-- Action item --
Set down exactly the lines below between the line holding "Task: Click the $21.72 remaining balance text" and the line holding "Where should I click to: Open", inclusive; no other line belongs in the answer.

-- Records supplied --
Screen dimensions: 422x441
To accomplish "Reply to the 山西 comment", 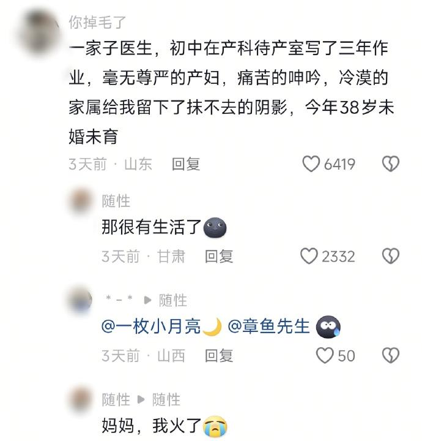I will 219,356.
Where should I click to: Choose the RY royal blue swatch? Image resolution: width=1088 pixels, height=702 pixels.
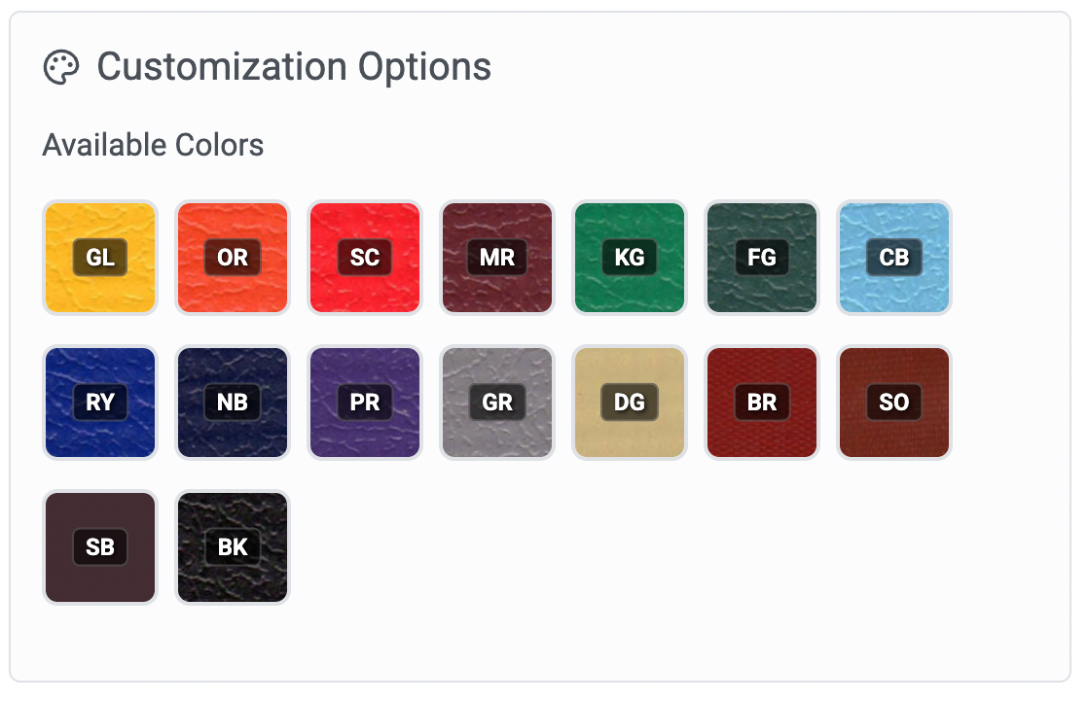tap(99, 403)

==

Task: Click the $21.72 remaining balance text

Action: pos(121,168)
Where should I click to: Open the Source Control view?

-- Response to the task --
Task: Click the $21.72 remaining balance text

Action: pos(121,168)
Where should I click to: Open the Source Control view?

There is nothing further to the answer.